◆ EXERCISE AIM:
In the Brainhack excerpt, which state does the organizers' site represent as its only participating site?

◆ SOURCE EXCERPT:
Brainhack Global 2017 will unite regional events occurring the same week at 40+ different sites. We are participating as the only site in Oregon.

If you’re interested in attending and want to receive updates on Brainhack 2017, please fill out this form.

We hope to see you there!
Kate, Dani, John, Jenn, Theresa, Nandi and the rest of the DSN Lab

FAQ:
What’s going to happen at Brainhack?
Prior to our event, we will collect project ideas from attendees. Attendees can pitch project ideas to work on or join proposed project teams. We will all contribute to projects during times for open hacking and present our progress at the end of Brainhack. There will also be mini-unconferences, which are an opportunity to discuss topics of interest with other attendees, related to their areas of expertise.

What kind of projects can I work on?
Current project pitches include contributing to open science programs, such as NeuroVault and Brain Imaging Data Structure Apps. We welcome any projects related to the study of the brain and/or behavior.

I have a project idea! How can I let others know about it?

◆ PROVIDED DATA:
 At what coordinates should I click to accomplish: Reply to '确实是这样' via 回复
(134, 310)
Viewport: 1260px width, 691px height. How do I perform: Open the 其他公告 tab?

◆ RESPONSE FOR THIS EXERCISE:
Oregon